# REQUIRED WORK
Taking the line with "Open Work Scheduler calendar icon" as the first and the line with "Task: Enable the Business Alignment checkbox" as the last, set down exactly every line in that range from the entries below, and no more.

# RECORDS SHOWN
########################################
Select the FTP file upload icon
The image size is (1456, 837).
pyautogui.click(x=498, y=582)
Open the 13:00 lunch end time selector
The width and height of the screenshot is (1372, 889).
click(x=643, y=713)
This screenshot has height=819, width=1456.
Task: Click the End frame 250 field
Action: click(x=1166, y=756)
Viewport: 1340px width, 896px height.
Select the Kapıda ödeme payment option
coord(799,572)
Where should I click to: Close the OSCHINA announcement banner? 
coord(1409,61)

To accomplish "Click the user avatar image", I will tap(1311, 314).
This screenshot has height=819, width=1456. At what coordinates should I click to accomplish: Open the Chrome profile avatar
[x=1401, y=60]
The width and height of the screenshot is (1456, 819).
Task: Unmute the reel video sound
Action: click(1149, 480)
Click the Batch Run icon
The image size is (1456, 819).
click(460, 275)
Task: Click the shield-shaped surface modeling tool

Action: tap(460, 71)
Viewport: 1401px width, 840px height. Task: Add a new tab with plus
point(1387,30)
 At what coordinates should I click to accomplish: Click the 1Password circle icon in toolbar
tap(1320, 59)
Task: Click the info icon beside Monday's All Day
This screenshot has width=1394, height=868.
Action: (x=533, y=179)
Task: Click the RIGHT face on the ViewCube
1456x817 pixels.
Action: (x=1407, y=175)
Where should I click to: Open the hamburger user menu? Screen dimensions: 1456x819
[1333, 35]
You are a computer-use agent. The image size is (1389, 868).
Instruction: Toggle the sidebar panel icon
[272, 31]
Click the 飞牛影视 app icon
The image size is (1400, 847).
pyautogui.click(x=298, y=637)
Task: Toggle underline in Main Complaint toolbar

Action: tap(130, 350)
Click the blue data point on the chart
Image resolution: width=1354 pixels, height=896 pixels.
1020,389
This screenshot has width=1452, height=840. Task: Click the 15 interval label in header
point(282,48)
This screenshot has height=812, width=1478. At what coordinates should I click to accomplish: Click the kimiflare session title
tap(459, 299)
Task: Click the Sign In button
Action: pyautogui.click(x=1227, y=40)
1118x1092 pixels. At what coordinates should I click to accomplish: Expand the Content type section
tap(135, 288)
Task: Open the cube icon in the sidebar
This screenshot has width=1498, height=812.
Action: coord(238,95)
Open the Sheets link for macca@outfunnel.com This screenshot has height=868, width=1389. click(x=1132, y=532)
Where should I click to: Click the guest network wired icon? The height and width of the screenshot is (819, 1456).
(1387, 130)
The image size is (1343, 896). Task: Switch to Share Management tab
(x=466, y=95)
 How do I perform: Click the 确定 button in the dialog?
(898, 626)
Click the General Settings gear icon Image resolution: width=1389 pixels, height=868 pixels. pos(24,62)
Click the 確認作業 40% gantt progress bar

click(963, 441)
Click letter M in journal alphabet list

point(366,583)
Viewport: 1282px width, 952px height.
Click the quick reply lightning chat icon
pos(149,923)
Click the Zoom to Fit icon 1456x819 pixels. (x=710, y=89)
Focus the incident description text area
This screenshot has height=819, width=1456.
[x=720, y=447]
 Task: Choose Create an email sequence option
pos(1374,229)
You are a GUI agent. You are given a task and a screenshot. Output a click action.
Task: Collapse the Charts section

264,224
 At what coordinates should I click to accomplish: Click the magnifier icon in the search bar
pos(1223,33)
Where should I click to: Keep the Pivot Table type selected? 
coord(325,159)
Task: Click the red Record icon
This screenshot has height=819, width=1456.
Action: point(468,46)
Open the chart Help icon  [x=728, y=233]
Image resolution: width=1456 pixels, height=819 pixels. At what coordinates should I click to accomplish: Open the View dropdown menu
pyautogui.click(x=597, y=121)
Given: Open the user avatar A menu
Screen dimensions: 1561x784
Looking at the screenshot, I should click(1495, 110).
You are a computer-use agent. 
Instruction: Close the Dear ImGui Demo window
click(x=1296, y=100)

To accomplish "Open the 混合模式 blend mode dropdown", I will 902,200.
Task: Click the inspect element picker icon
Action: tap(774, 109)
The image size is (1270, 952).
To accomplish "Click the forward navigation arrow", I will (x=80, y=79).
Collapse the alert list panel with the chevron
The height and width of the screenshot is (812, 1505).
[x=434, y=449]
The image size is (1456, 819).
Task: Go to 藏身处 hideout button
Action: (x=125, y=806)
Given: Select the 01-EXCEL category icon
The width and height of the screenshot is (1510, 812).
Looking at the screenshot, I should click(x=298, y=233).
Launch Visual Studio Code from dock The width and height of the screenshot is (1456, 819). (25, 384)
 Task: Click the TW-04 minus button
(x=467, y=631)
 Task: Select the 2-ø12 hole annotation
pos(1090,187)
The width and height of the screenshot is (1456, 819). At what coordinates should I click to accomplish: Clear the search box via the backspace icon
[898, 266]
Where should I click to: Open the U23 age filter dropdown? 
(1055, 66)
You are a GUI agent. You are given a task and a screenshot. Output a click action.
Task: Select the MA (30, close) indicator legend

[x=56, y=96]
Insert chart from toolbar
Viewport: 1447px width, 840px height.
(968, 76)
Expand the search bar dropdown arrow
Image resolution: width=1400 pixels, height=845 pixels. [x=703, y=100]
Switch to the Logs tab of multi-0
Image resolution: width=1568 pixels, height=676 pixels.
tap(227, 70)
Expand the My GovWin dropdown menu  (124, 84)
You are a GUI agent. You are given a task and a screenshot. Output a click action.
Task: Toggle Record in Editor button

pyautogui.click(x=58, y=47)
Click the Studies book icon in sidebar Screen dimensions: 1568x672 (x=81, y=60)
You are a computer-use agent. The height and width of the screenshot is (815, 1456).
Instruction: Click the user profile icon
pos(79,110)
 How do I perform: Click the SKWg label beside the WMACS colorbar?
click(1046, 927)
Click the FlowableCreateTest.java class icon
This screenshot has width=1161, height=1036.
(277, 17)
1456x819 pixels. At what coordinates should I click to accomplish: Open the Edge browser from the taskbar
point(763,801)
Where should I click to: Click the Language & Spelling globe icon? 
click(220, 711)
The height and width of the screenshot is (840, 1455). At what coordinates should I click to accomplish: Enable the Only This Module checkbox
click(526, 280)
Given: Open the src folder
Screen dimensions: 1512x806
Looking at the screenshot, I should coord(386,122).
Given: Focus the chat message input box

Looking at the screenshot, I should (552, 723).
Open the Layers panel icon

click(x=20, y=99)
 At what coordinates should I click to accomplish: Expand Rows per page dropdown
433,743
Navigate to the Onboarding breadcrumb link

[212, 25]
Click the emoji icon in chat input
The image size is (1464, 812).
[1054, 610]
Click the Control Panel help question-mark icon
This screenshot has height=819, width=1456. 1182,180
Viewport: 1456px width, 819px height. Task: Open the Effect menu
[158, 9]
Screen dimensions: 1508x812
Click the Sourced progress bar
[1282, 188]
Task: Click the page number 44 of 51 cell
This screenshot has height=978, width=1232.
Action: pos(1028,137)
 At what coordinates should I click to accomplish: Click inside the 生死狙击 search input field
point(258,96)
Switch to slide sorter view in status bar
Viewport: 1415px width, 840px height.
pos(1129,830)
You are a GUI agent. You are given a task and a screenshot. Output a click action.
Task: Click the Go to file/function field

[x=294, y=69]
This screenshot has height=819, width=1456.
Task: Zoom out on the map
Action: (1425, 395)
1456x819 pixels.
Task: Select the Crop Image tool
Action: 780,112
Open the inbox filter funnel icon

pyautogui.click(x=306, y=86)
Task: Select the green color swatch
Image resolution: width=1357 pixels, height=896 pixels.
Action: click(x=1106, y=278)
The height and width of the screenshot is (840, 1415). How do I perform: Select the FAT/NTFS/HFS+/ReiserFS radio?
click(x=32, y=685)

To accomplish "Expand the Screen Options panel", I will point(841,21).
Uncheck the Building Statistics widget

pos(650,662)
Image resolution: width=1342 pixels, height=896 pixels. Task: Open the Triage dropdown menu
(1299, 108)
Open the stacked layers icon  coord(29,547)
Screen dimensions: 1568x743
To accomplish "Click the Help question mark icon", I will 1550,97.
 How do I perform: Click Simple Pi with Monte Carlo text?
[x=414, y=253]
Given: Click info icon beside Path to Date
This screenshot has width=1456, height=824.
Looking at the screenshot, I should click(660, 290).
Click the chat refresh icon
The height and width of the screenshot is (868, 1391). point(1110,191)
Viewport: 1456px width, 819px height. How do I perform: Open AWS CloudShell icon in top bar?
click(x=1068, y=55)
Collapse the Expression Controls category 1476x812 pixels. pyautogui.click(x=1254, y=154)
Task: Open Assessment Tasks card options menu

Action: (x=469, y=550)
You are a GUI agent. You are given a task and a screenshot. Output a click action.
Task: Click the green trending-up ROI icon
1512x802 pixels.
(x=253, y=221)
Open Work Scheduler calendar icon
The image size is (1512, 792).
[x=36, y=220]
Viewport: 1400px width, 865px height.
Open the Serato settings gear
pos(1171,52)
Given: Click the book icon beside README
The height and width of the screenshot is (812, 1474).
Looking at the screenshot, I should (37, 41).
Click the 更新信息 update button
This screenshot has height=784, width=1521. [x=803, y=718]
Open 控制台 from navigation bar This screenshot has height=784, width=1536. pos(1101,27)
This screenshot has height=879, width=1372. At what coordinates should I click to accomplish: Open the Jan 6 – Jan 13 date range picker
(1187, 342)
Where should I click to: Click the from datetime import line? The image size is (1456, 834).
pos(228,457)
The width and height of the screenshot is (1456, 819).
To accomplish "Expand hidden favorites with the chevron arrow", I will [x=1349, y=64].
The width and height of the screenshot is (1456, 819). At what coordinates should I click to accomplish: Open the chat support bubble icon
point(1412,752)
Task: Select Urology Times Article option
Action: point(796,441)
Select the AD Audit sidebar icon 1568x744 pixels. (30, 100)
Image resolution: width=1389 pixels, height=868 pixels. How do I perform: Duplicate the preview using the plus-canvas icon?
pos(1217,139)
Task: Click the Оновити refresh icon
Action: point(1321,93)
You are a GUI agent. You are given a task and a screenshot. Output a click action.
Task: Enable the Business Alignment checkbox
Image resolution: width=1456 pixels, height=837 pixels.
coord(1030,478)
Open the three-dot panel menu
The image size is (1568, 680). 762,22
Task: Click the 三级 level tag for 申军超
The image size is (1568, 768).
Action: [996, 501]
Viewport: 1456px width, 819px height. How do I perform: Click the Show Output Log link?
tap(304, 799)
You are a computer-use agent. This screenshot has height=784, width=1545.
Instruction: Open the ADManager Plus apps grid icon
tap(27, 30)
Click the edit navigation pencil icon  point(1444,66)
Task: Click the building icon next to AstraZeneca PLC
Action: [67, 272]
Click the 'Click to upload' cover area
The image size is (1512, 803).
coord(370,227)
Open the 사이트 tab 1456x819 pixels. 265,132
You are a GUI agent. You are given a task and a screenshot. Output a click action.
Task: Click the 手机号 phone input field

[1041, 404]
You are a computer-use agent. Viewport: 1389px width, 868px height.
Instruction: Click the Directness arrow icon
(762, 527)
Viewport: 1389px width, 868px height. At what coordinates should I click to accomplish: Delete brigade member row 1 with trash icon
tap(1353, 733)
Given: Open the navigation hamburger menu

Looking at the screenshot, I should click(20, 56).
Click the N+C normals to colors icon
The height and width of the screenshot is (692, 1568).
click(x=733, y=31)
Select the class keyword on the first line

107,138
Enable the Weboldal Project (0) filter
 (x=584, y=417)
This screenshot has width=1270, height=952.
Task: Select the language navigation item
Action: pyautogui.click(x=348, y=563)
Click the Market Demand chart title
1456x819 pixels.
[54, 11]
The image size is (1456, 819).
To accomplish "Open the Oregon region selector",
########################################
# RESULT FOR THIS TASK
Open Work Scheduler calendar icon
The image size is (1512, 792).
[x=36, y=220]
Viewport: 1400px width, 865px height.
Open the Serato settings gear
pos(1171,52)
Given: Click the book icon beside README
The height and width of the screenshot is (812, 1474).
Looking at the screenshot, I should (37, 41).
Click the 更新信息 update button
This screenshot has height=784, width=1521. [x=803, y=718]
Open 控制台 from navigation bar This screenshot has height=784, width=1536. pos(1101,27)
This screenshot has height=879, width=1372. At what coordinates should I click to accomplish: Open the Jan 6 – Jan 13 date range picker
(1187, 342)
Where should I click to: Click the from datetime import line? The image size is (1456, 834).
pos(228,457)
The width and height of the screenshot is (1456, 819).
To accomplish "Expand hidden favorites with the chevron arrow", I will [x=1349, y=64].
The width and height of the screenshot is (1456, 819). At what coordinates should I click to accomplish: Open the chat support bubble icon
point(1412,752)
Task: Select Urology Times Article option
Action: point(796,441)
Select the AD Audit sidebar icon 1568x744 pixels. (30, 100)
Image resolution: width=1389 pixels, height=868 pixels. How do I perform: Duplicate the preview using the plus-canvas icon?
pos(1217,139)
Task: Click the Оновити refresh icon
Action: point(1321,93)
You are a GUI agent. You are given a task and a screenshot. Output a click action.
Task: Enable the Business Alignment checkbox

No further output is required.